Last week I was listening to the radio. The talk show host told a story about a Dutch man who is 69 years old. In spite of his senior status, the man feels much younger and his doctor told him that he has the body of a man 20 years younger than his actual age. Rather than feeling content about this revelation, the man has decided to sue his government to make them allow him to change his birth certificate to reflect the age that he feels rather than reflecting the years that he has spent on this earth. Absolute insanity.
Principle. The world has thrown it overboard. I don’t know when it actually happened, but in the last several decades, there has been an increasing progression towards emphasizing how you feel. Do you feel like a winner? Well, then you must be one even though you lost. Do you feel love for your spouse? Or have life’s troubles made you lose that initial spark? Forget the commitment that you made. Throw the bum out.
My daughter teaches in a school overseas. As a lead teacher for two middle school grades, she is responsible to deal with problems that arise and with parents that may have questions or problem children. She has had kids that fight with others, that cut themselves, that bully, and that want to commit suicide. These children have been thrown under the bus by adults who focus everything on how a person feels. Middle school children are notoriously emotional. They feel really up or really down; they feel a little wild or don’t even know how they feel. They have been given no anchor to their soul, nothing to hold onto in the midst of all this frenzy. So, of course they turn to things like cutting or total despair. Their feelings have nothing to hold them in.

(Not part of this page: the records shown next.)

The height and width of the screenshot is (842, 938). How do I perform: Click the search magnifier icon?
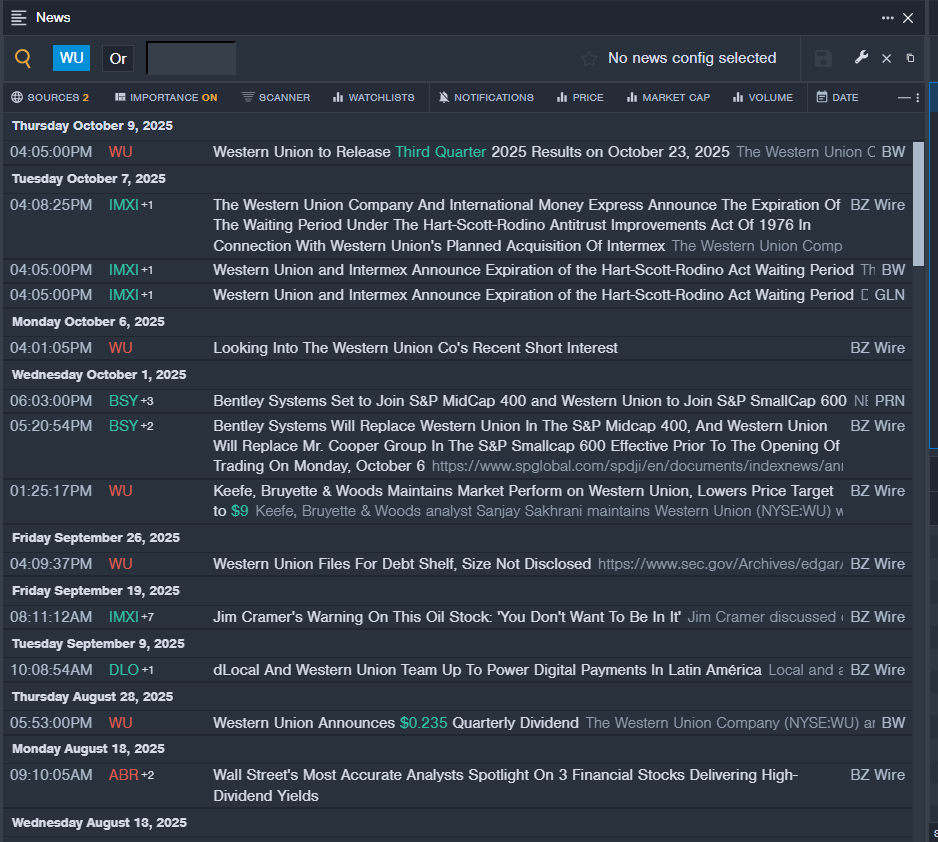click(23, 59)
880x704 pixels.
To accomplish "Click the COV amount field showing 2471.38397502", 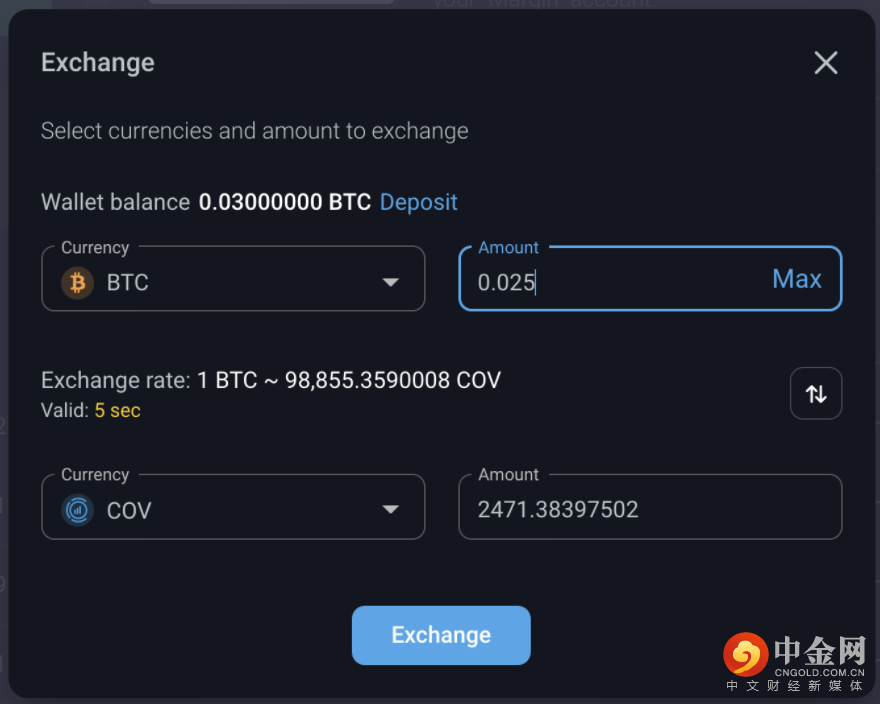I will [650, 509].
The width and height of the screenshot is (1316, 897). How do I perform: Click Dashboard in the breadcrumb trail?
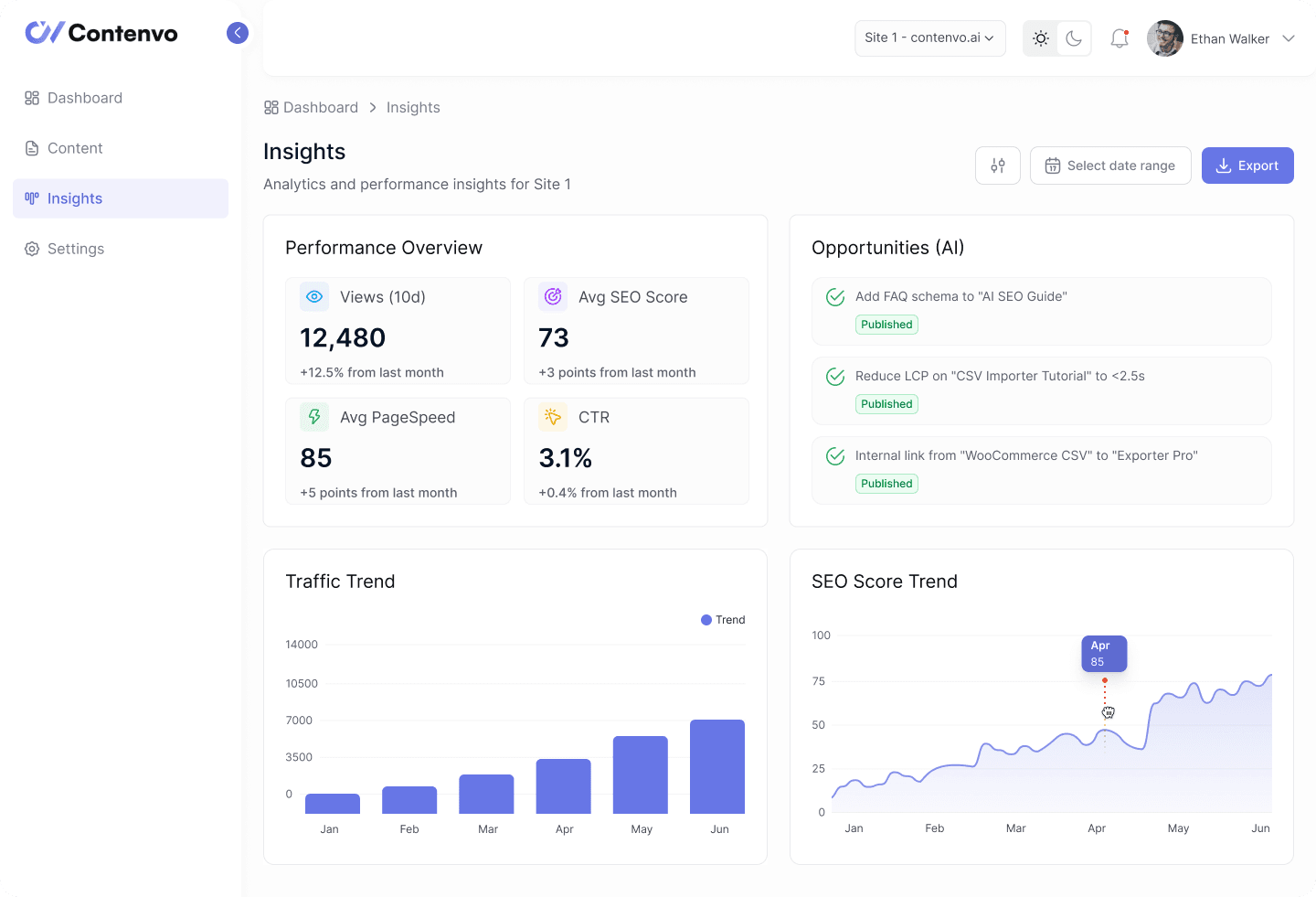(321, 107)
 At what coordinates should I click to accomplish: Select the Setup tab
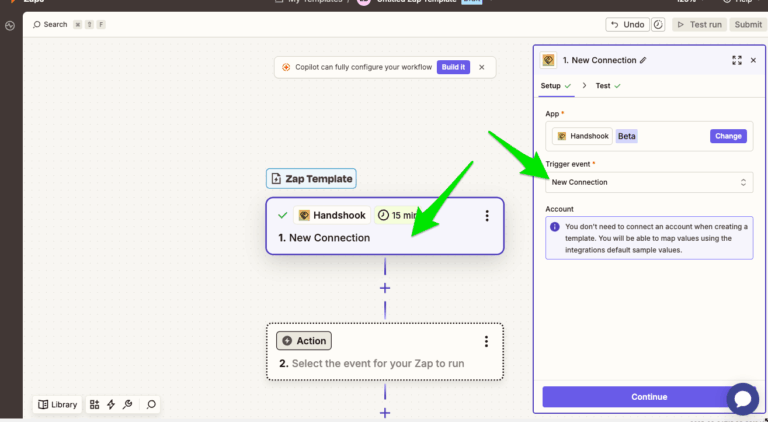(x=551, y=86)
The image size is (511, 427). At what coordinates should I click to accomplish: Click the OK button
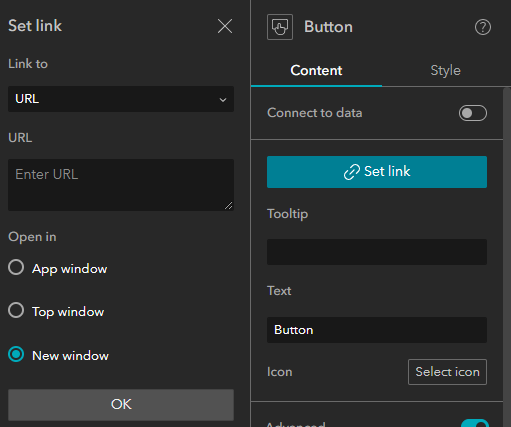pyautogui.click(x=121, y=405)
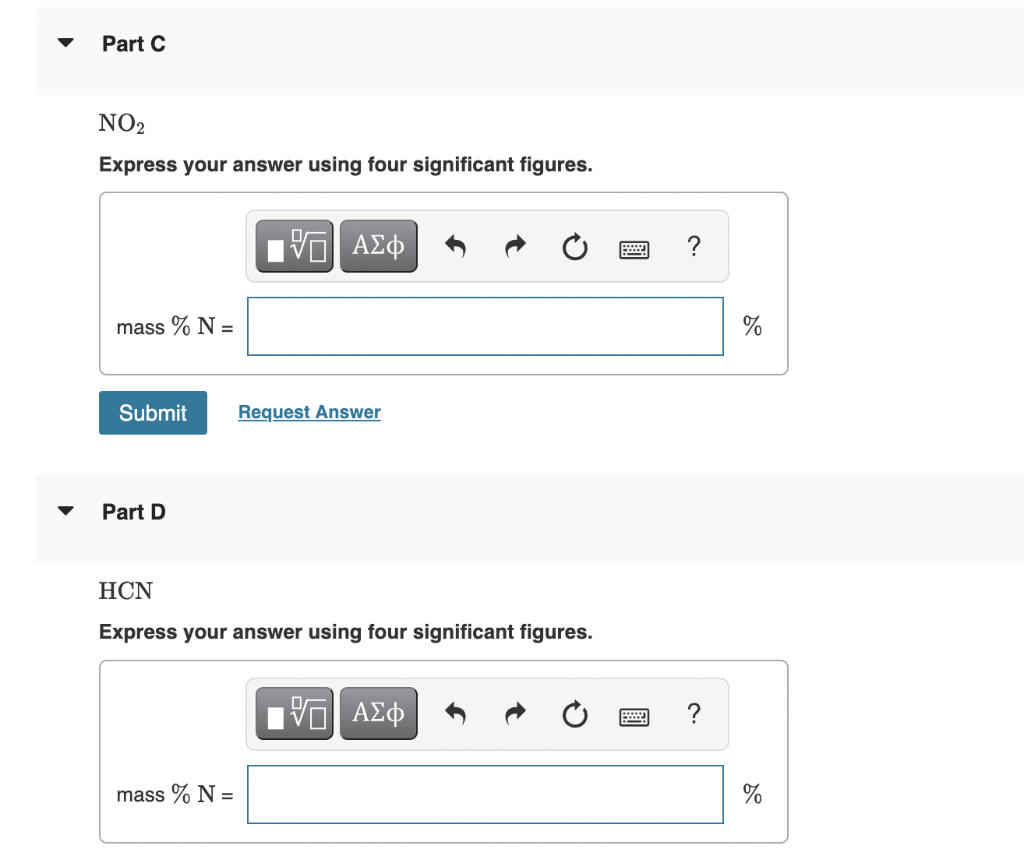The height and width of the screenshot is (849, 1024).
Task: Click the Part C heading
Action: (x=133, y=43)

In years gone by, many couples weathered severely trying times as a couple, times that threatened to tear them apart. However, even though their emotions were desperately frayed, they had an anchor. Their commitment was a vow between them. They stood on that principle and eventually the storm passed and love returned stronger than ever. My parents were one such couple. They weathered many such storms, held on for dear life and grew from their experience. Their marriage lasted 75 years, the last of which they spent holding hands at one another’s side.
Sometimes we feel as though our world has gone insane. It has. An emotion that is left to run wild becomes insane. Principle holds us. It keeps our emotions from getting the best of us. When everything tells us to give up, principle is the anchor of our life. We hold on for dear life and the eternal principle of faith gets us to the other side of the tumult.
Godly principle holds in emotions that have gone astray. Godly emotions soften principles that are too hard and fast. Together they bring a person through the choppy seas of this life. When we arrive at the far shore, we are stronger, wiser, and kinder. Our principles have guided our emotions and our emotions have become soft and caring, sweet and wise. I remember the movie, Parenthood, with Steve Martin. At the end, the couple is riding a wild roller coaster. That roller coaster that we call life can bring us safely to the end of its journey, but what if there were nothing to hold it back from flinging us off of its highest peak or one of its most dangerous curves? Principle holds us to the tracks. Sometimes we need the sheer force of gravity or the security of seat belts to hold us while our familiar world is being shaken.
We must teach our children principles. It will give them structure to their lives. They will have the emotions. The principles will show them the way and carry them through the trials that they will undoubtedly face. My age is a fact of life. No feeling that I allow myself to convince my mind that I am twenty years younger than my actual age will change my actual age. No matter how much I want to be a bird and fly away, I am still in a human body for the rest of my natural life. To believe that I am a bird and can fly because I feel like one is just insanity. Believing that lie will not make me a stronger person. It will just cause me to try to fly out of a tree and fall on my face. Emotion without principle is just a wisp in the wind. The slightest puff of wind will blow it away.
Matthew 24:35 (NIV) Heaven and earth will pass away, but my words will never pass away.
Isaiah 41:10 (NIV) “So do not fear, for I am with you; do not be dismayed, for I am your God. I will strengthen you and help you; I will uphold you with my righteous right hand.”